怖いもの
子どもの頃夜中に目を覚めると、たまに見知らぬ人が1メートルくらい先から、こちらをじっと見ていることがあった。なんだこいつは、と思いながら見続けていると、それはやがて、たたまれて積まれた衣類のシワ加減や陰影ででたまたま人の顔のように見えたことに気付いた。
もともと人の頭の構造上、それっぽい並びや陰影はみんな人の顔に見えてしまう、と言うが、もちろん当時の太田はそんなことは知らない。だから正体のわかる何秒感は、本気で幽霊だと思っていた。もちろん怖い。

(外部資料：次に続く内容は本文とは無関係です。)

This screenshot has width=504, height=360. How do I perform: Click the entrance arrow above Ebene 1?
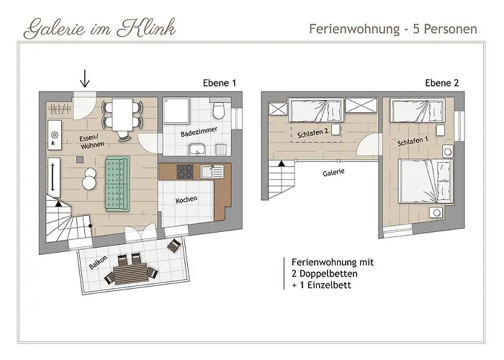tap(85, 78)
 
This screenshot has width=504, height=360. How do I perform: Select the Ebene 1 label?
tap(220, 84)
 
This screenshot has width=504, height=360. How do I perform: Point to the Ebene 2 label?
tap(442, 84)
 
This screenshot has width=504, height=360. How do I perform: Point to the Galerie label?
tap(333, 172)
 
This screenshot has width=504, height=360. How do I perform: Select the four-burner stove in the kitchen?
tap(185, 171)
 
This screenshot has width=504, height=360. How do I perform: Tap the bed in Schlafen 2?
tap(317, 112)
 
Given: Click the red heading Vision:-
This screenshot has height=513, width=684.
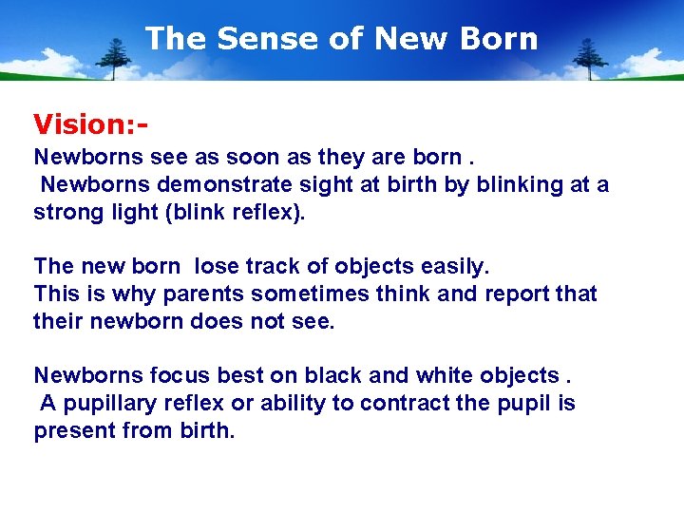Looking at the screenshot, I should [92, 124].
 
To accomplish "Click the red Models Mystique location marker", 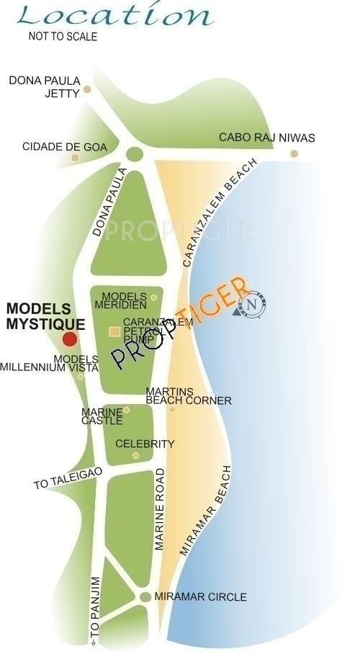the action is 70,339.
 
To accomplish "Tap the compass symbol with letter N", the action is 253,305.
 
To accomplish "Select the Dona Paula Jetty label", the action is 44,86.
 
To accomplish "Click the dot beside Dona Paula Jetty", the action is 87,90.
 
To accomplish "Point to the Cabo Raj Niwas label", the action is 266,138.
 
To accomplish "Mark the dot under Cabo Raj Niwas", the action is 294,153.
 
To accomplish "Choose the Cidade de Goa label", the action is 65,147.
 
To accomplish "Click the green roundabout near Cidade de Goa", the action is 134,153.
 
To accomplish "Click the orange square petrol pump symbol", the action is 114,331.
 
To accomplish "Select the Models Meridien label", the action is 125,301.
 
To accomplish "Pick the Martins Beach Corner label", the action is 189,396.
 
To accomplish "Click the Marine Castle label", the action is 101,416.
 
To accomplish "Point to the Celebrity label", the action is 145,444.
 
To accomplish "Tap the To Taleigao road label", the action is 68,478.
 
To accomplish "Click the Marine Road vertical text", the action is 161,509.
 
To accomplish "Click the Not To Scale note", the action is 63,36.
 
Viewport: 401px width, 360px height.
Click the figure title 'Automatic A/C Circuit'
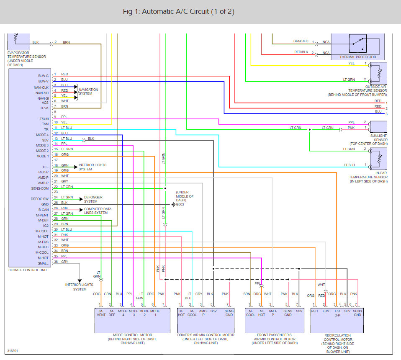coord(183,12)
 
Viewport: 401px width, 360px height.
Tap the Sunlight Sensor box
coord(378,127)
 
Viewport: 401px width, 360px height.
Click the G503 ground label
coord(180,205)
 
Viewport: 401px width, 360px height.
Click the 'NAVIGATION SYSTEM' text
coord(88,91)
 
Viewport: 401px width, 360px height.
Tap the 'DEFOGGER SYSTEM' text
coord(93,199)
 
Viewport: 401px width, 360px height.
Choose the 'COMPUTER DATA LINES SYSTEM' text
coord(95,211)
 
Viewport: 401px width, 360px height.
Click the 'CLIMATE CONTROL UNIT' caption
coord(28,270)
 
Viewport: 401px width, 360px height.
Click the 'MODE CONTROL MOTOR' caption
coord(132,335)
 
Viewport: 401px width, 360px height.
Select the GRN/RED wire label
coord(301,41)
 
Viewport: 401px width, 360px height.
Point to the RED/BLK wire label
coord(301,52)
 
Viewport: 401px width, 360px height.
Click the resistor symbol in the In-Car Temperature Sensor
coord(380,159)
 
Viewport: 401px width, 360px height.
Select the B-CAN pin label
coord(44,209)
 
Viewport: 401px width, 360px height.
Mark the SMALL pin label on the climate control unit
coord(43,263)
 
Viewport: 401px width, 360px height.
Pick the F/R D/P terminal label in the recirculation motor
coord(337,313)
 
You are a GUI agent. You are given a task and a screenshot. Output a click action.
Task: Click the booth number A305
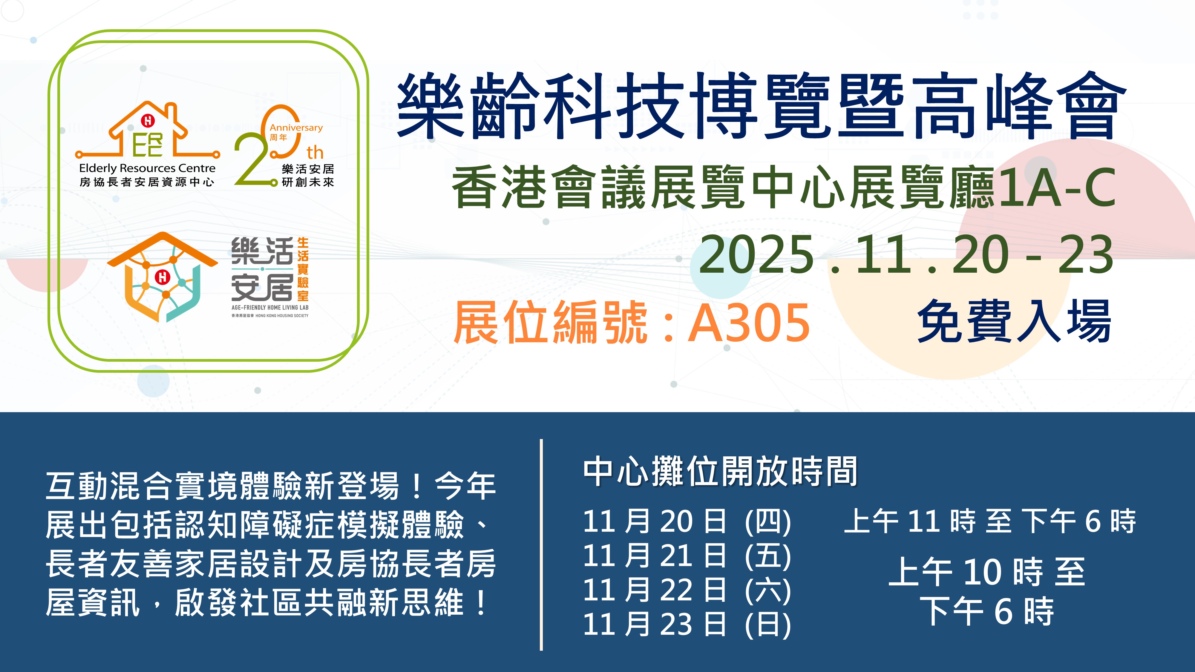tap(749, 322)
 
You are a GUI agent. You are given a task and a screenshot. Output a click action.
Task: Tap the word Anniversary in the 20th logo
tap(296, 128)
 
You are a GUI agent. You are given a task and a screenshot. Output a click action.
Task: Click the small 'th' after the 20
tap(315, 152)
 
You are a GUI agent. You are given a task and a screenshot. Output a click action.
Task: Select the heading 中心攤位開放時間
tap(720, 472)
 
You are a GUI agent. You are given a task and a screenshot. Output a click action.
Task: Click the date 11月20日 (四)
tap(687, 521)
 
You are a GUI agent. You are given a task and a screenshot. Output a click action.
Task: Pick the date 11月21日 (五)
tap(687, 556)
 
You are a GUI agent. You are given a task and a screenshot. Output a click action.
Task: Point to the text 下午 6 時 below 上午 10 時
tap(987, 611)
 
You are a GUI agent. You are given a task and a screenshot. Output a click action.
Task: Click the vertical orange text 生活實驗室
tap(303, 269)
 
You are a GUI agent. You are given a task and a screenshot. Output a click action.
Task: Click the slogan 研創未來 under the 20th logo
tap(308, 182)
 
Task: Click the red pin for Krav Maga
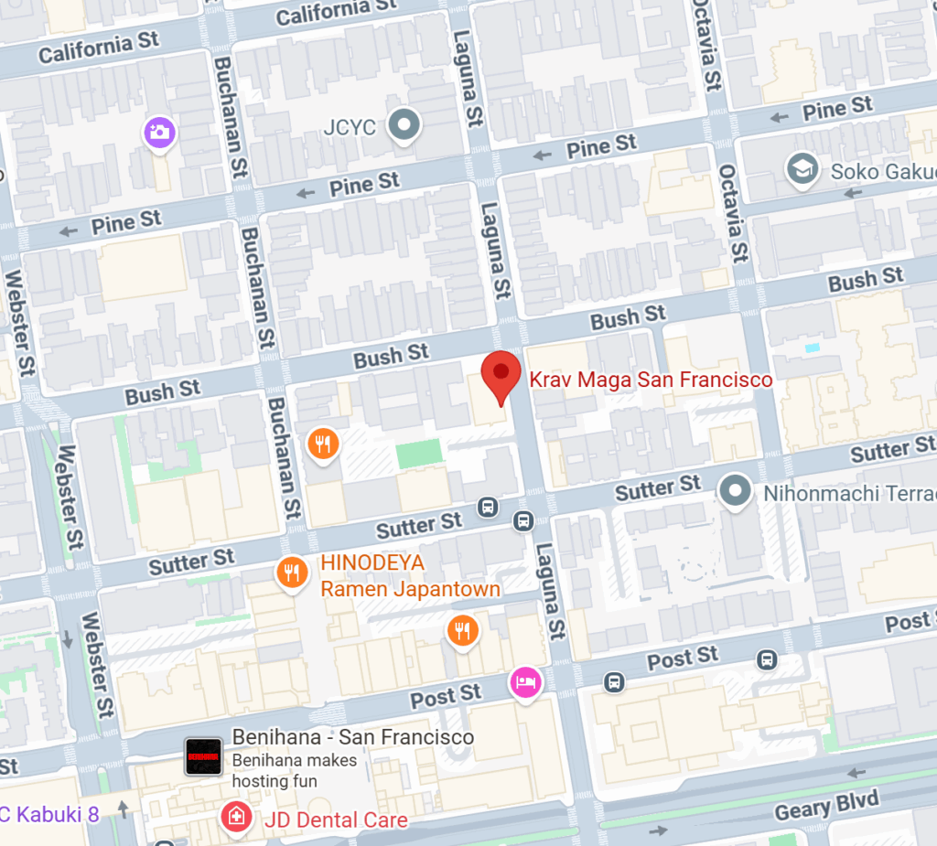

でもそういうことが繰り返されると、いきなり見知らぬ顔が目の前にあっても焦らず、一体何が人の顔に見えるのかな、と楽しむ余裕が出てきた。さらにこの年齢になってからは、そういうのを見るのはおろか、いちいち夜中に見たものを覚えてもいられなくなった。というか夜中に起きない。
子どもの頃はリアルなことと、そうでないことがいちいちごっちゃになるので、怖いことがたくさんあった。お化けや宇宙人、ノストラダムスの予言から壁の木目、ゲゲゲの鬼太郎のエンディングに至るまで、たくさん怖いものがあった。不安な気持ちの夜は、親が先に寝てしまうと、一人ぼっちな気がして、その恐怖はさらに増した。だからそういう夜は、一緒に添い寝してもらうよりも、別の部屋でもいいから起きててもらう方が安心した。
大人になった今は、そういう感覚は全くない。怖いものがよりも憂鬱なものの方が多くなり、しかも先のものや小さなものは区別して、とりあえず保留(後回し)や無視ができる。おかげで怖いものが、結構なくなったので助かる。もちろんおもしろいものも楽しいものも、結構なくなったのだろうけど、まあとりあえず保留にする(考えない)。